Is there testing that can be performed during the pregnancy to see if a baby has Phelan-McDermid syndrome?

There is testing that can be done during pregnancy to see if a baby has Phelan-McDermid syndrome. If a mother or father is a known carrier of a balanced chromosome rearrangement that increases the chance to have a baby with Phelan-McDermid syndrome or if a chromosome condition is suspected, genetic testing can be performed during the pregnancy to see if their baby has this condition. Testing options include chorionic villus sampling (CVS) and amniocentesis. CVS involves removing a piece of the placenta for genetic testing. CVS can be performed around 10-12 weeks of gestation. With CVS there is a small risk for confined placental mosaicism. This means that a genetic change could be present in the placenta that is not present in the baby or that a genetic change could be present in the baby that is not present in the placenta. The risk for confined placental mosaicism is approximately 1%. Amniocentesis involves taking a sample of amniotic fluid found for genetic testing. This testing can be performed starting at 15 weeks of gestation. Since not every child with Phelan-McDermid will have the same symptoms, the severity of symptoms cannot be predicted before birth.

Because both CVS and amniocentesis are invasive, there is a small risk for miscarriage. Meet with a geneticist and/or a genetic counselor to discuss benefits, risks, and limitations of prenatal genetic testing.

As of January 19, 2016, there are clinical trials in process with the goal of offering a clinical non-invasive prenatal test to mothers for chromosome conditions including Phelan-McDermid syndrome. Non-invasive prenatal screening is currently available for some chromosome conditions, but not for Phelan-McDermid syndrome. Non-invasive prenatal screening also called cell-free fetal DNA screening requires a blood draw from mother. This screening identified fragments of baby's genetic information (DNA) floating in the mother's blood stream. This is not considered diagnostic testing. Reasons to pursue this screening may include family history and suspicious findings on ultrasound.

Is there newborn testing for Phelan-McDermid syndrome?

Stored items
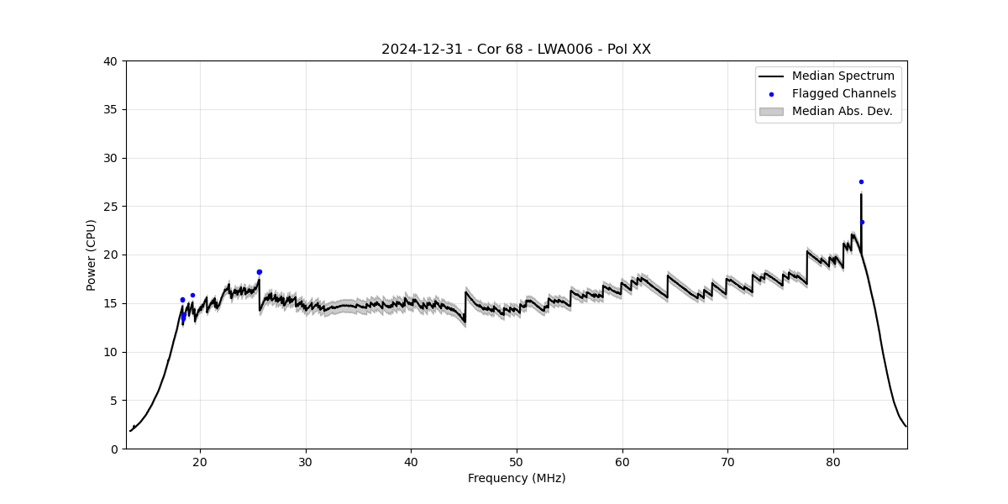1008x504 pixels.
Task: Click the highest blue flagged point near 82 MHz
Action: tap(861, 181)
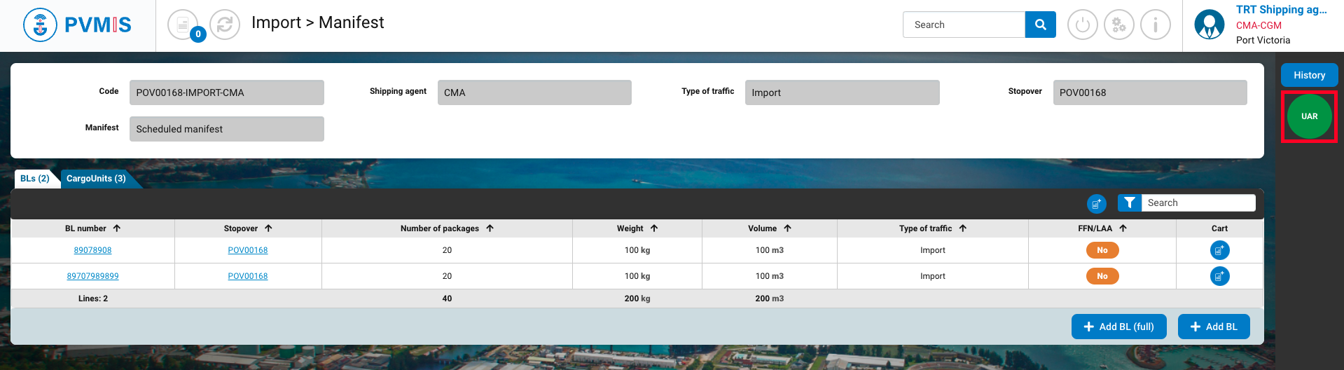Open BL number 89078908 link
This screenshot has height=370, width=1344.
(x=92, y=250)
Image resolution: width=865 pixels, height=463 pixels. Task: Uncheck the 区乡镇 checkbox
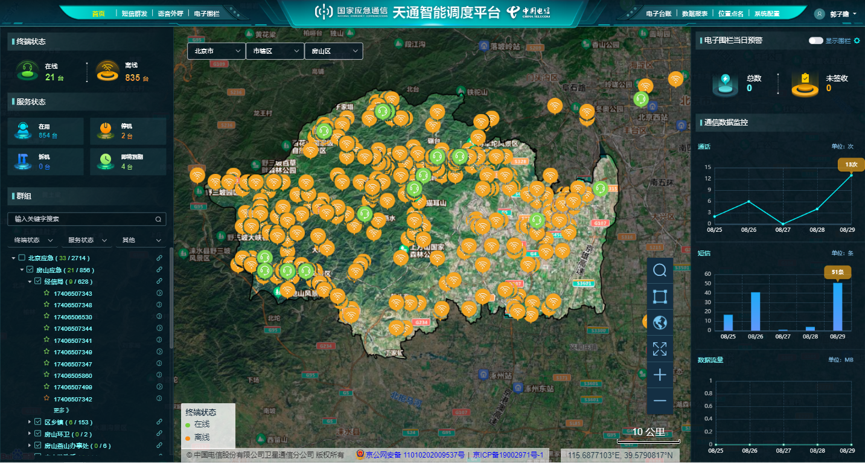[x=38, y=422]
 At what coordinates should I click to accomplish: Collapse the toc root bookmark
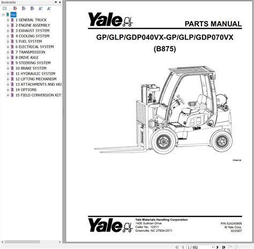[x=3, y=14]
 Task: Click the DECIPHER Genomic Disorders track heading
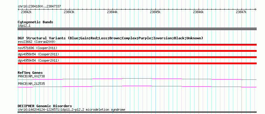(x=45, y=106)
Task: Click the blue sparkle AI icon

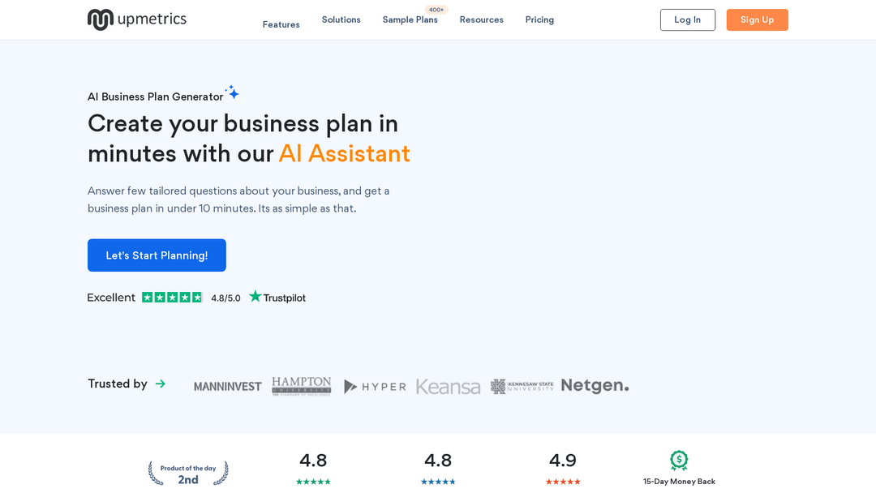Action: (x=233, y=92)
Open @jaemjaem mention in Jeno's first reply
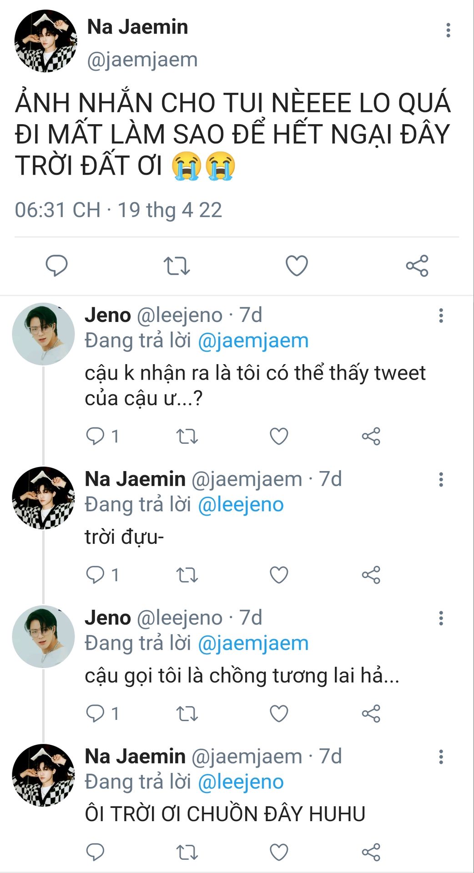 tap(253, 341)
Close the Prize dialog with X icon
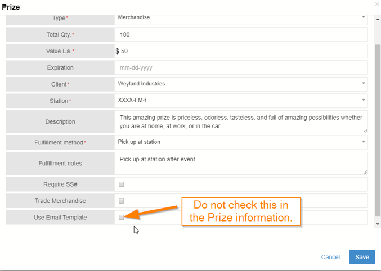 click(377, 4)
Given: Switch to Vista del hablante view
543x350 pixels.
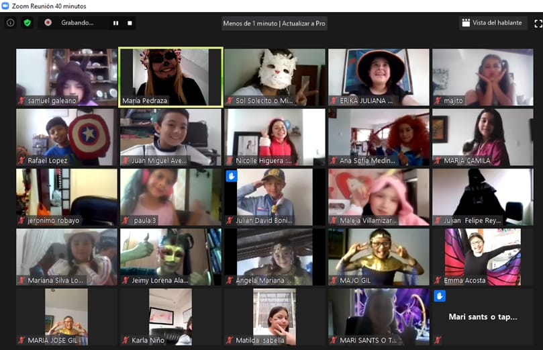Looking at the screenshot, I should coord(491,22).
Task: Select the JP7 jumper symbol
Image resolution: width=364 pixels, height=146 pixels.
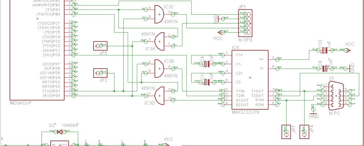Action: 286,132
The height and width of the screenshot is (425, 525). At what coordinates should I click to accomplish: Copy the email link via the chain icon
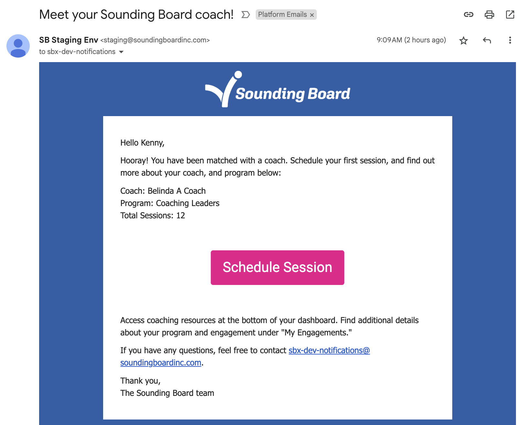pos(468,15)
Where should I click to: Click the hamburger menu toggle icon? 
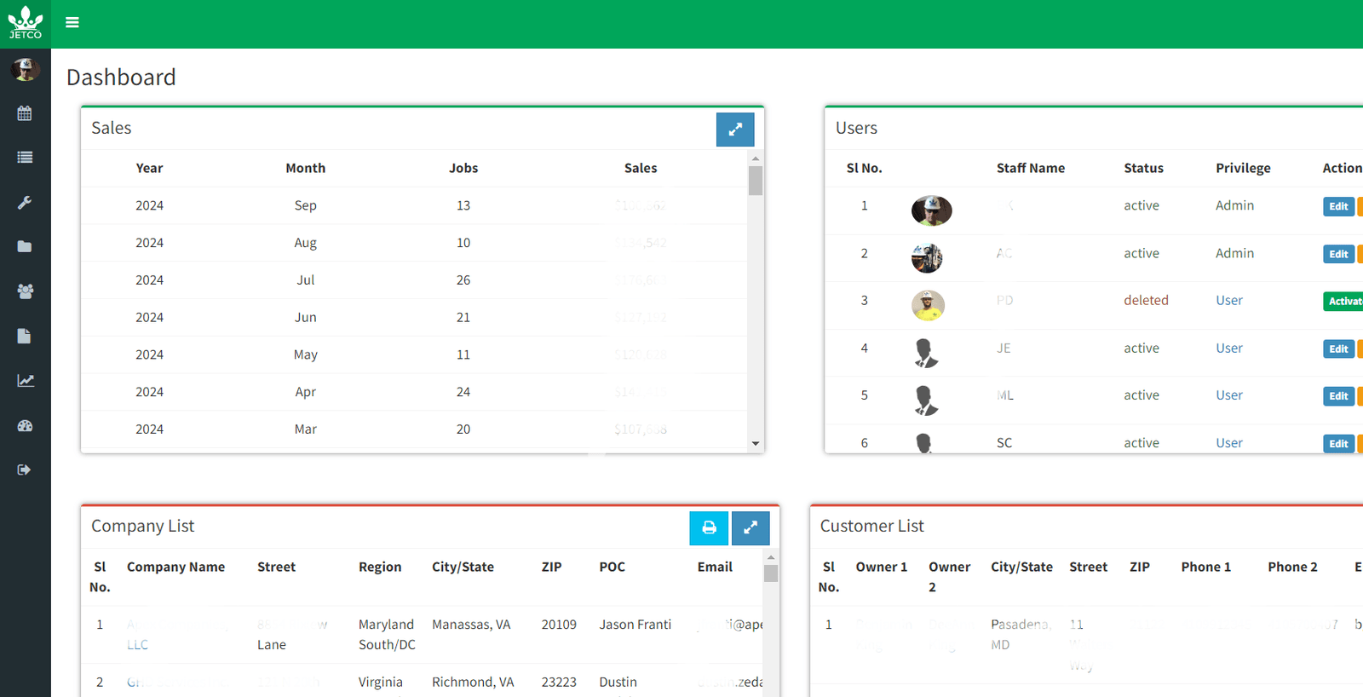(x=72, y=22)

• _Work instructions_:
1) According to the passage on prenatal testing for Phelan-McDermid syndrome, approximately how large is the risk for confined placental mosaicism with CVS?
2) Continue the passage on testing for Phelan-McDermid syndrome from where it stops.
None of the items is needed for the work that follows.

• _Answers to the exercise_:
1) Approximately 1%.

2)
Each state has a newborn screening program which includes testing for a group of genetic conditions. Phelan-McDermid syndrome is not currently included on any newborn screens in the United States. If there is a family history of a balanced chromosome rearrangement that increases the chance to have a child with Phelan-McDermid syndrome, or if Phelan-McDermid syndrome is suspected at birth, genetic testing can be performed using cord blood or another blood sample. Ask your doctor to help you find a genetics clinic or genetic counselor in your area if you suspect your child might need testing for Phelan-McDermid syndrome. You can find a medical geneticists or genetic counselor in your area by contacting the American College of Medical Genetics or the National Society of Genetic Counselors.

Can I make sure my baby won't be affected with Phelan-McDermid syndrome before I become pregnant?

Preimplantation genetic diagnosis (PGD) is available to determine if an embryo is affected with Phelan-McDermid syndrome prior to implantation in the mother’s uterus. This technology is available if a known balanced chromosome rearrangement runs in the family. With PGD the mother's egg cells and father's sperm cells are combined and embryos are made in the laboratory. Genetic testing can be performed on these embryos to see if a chromosome 22q13.3 deletion is present. The embryos without the chromosome 22q13.3 deletion can then be implanted in the mother’s uterus. Before PGD can be completed, you would have to also have in-vitro fertilization with a reproductive endocrinologist. You can speak with your doctor to find out what reproductive endocrinology groups are in your area. If you are interested in pursuing PGD, speak with a genetic counselor who specializes in preimplantation genetic diagnosis and/or assisted reproductive technology.